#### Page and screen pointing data
◇ ◇ ◇ ◇ ◇

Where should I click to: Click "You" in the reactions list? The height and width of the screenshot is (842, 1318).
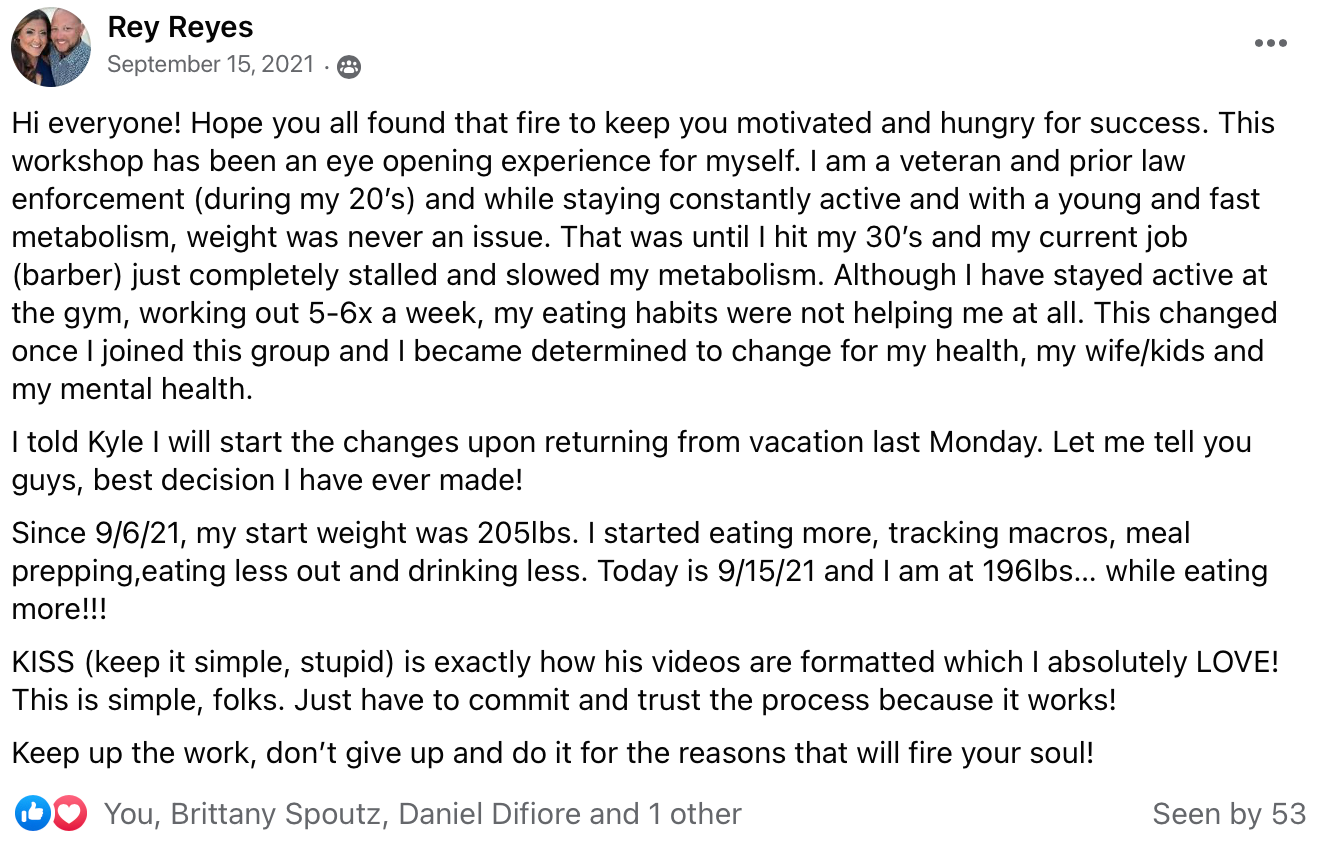pos(130,814)
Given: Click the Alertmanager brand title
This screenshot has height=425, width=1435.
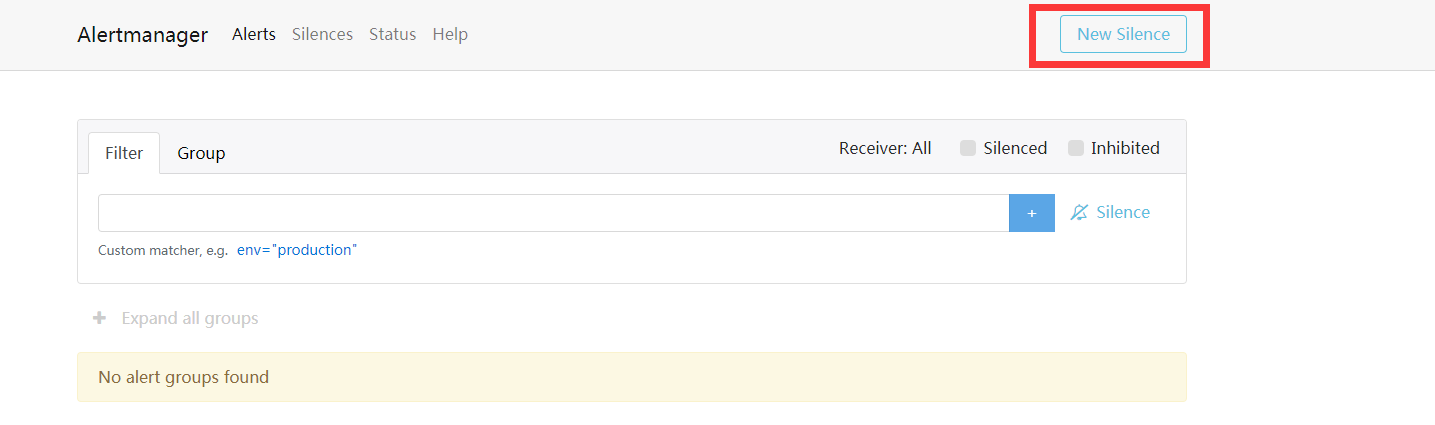Looking at the screenshot, I should [142, 34].
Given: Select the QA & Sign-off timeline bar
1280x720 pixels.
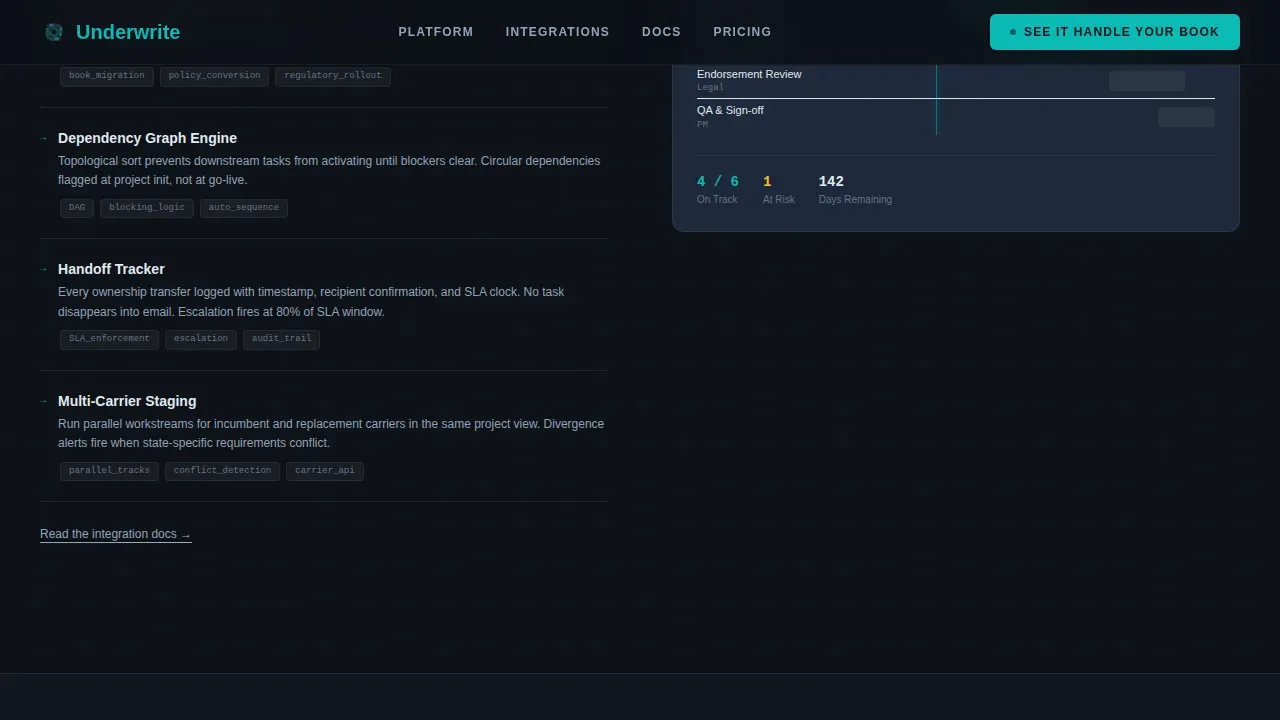Looking at the screenshot, I should pyautogui.click(x=1186, y=117).
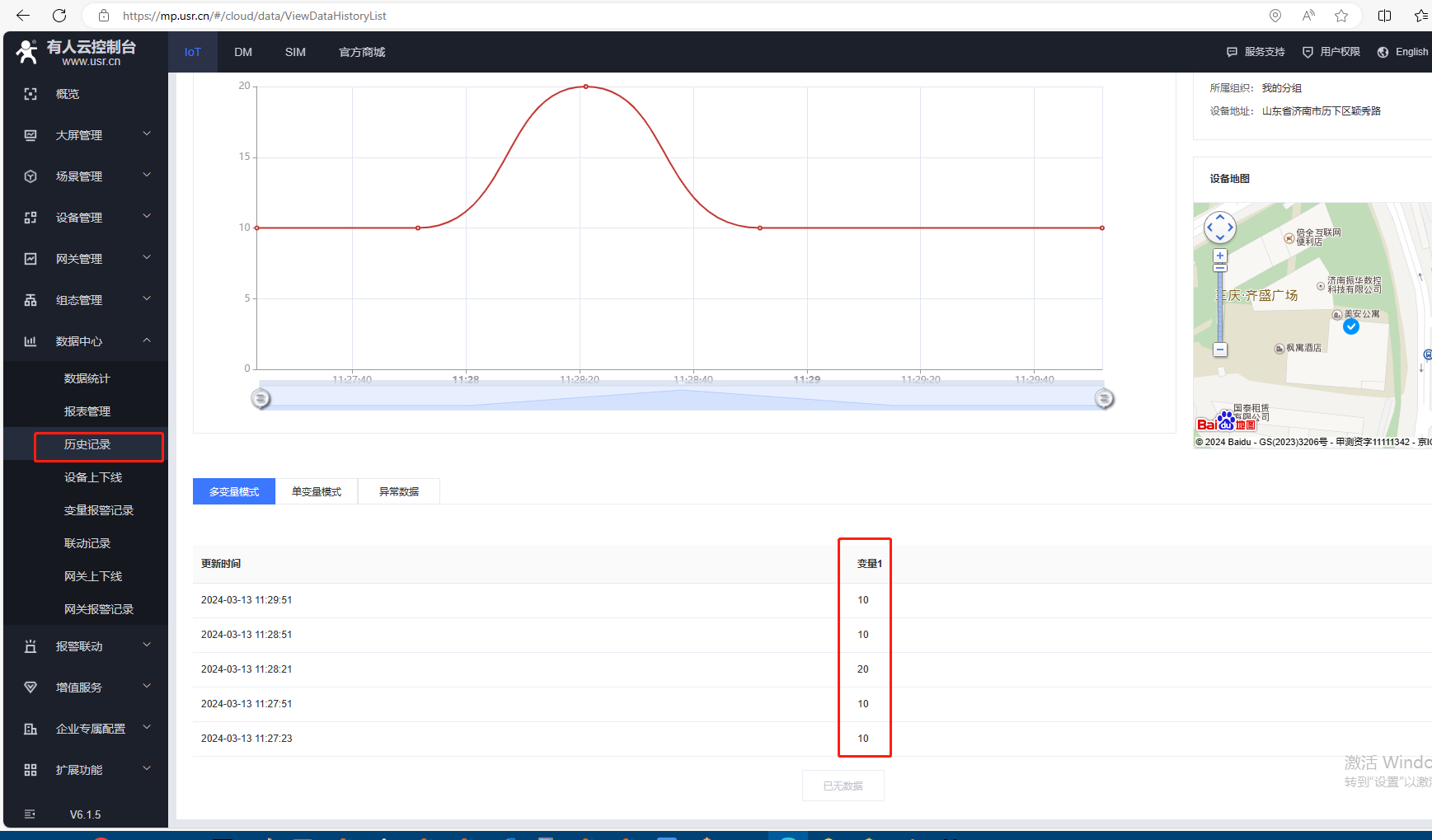Open 服务支持 in the top bar

pos(1256,52)
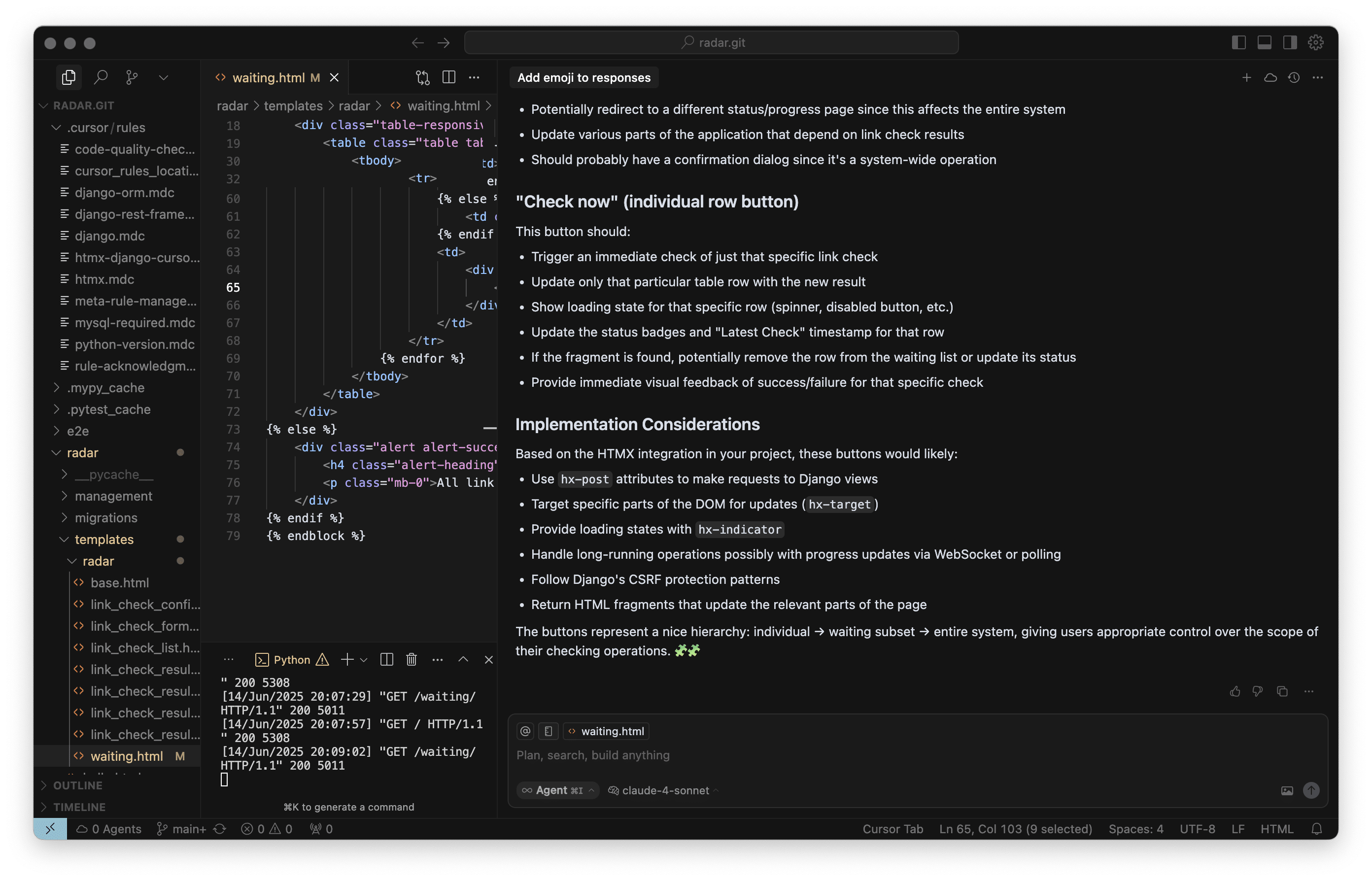Toggle the secondary sidebar layout button

click(x=1290, y=42)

◇ ◇ ◇ ◇ ◇

#### What you need to do
Set down the rows again word for word, starting with the line with "Given: Select the QA & Sign-off timeline bar" and going on through the end of the rows. Leave the pictures out of your answer.

#### Solution
Given: Select the QA & Sign-off timeline bar
1280x720 pixels.
Looking at the screenshot, I should pyautogui.click(x=1186, y=117).
Open 服务支持 in the top bar

pos(1256,52)
Toggle the secondary sidebar layout button

click(x=1290, y=42)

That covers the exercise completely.